• **Brief**: Go line by line through the entries and show those that hold the string "will".

• **Available data**:
--- START ---
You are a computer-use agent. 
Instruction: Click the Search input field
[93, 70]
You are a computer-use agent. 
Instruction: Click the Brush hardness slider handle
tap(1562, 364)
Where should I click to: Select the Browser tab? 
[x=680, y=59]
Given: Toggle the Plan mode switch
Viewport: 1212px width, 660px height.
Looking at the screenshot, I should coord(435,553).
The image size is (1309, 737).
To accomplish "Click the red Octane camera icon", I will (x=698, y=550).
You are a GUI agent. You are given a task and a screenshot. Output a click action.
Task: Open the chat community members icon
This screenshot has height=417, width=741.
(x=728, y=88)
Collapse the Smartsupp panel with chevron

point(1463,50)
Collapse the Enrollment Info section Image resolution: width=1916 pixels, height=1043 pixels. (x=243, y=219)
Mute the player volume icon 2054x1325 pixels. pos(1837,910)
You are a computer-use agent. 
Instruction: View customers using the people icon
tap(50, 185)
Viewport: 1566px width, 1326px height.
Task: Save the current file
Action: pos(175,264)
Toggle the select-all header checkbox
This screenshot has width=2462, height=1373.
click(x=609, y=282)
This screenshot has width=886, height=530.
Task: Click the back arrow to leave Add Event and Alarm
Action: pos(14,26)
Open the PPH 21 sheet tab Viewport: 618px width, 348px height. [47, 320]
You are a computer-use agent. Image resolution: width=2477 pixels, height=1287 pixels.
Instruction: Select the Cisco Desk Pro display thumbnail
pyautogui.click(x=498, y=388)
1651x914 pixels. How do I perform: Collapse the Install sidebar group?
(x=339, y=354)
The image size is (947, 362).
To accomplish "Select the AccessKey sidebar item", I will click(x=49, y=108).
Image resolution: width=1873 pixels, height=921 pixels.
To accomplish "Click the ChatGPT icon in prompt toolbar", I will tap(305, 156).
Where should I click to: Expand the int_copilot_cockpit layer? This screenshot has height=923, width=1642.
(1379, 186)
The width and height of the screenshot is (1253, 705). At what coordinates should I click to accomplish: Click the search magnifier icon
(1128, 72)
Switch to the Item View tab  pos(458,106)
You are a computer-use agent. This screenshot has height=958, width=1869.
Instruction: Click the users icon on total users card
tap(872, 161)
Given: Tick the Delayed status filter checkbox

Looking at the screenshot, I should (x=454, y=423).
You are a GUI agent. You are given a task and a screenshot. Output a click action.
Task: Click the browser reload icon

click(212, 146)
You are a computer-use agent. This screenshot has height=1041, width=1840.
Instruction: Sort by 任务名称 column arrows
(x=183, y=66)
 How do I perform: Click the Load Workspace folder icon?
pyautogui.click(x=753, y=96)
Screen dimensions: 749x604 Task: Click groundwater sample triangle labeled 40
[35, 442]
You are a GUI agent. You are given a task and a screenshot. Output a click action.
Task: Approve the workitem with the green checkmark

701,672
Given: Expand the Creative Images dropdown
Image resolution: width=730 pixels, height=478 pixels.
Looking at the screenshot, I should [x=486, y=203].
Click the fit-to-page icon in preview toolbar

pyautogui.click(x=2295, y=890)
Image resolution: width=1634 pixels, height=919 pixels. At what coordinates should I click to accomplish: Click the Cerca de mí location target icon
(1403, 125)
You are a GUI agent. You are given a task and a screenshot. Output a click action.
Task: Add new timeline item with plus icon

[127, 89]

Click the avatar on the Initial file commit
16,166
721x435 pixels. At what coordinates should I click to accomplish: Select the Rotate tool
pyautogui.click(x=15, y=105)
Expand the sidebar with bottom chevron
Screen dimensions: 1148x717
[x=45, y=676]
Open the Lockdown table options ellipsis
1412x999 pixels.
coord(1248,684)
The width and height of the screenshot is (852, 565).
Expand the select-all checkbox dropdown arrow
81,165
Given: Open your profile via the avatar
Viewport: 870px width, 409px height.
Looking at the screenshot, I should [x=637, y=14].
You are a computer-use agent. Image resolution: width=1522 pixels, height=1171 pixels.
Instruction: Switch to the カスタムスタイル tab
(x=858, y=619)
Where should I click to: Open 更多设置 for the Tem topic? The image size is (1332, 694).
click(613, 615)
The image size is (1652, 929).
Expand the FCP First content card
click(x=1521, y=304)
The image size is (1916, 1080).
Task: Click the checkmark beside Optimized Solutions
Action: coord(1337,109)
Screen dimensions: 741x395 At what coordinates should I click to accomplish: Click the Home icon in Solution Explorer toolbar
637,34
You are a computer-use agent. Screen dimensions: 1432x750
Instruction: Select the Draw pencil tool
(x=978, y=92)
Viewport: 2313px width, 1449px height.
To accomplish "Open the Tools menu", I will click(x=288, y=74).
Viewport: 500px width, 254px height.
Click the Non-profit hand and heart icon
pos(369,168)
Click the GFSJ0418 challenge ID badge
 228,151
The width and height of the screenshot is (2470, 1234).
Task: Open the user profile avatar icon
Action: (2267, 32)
--- END ---
• **Response area**:
To accomplish "Click the red Octane camera icon", I will (x=698, y=550).
To accomplish "Select the AccessKey sidebar item", I will click(x=49, y=108).
To accomplish "Click the ChatGPT icon in prompt toolbar", I will tap(305, 156).
To accomplish "Open the Tools menu", I will click(x=288, y=74).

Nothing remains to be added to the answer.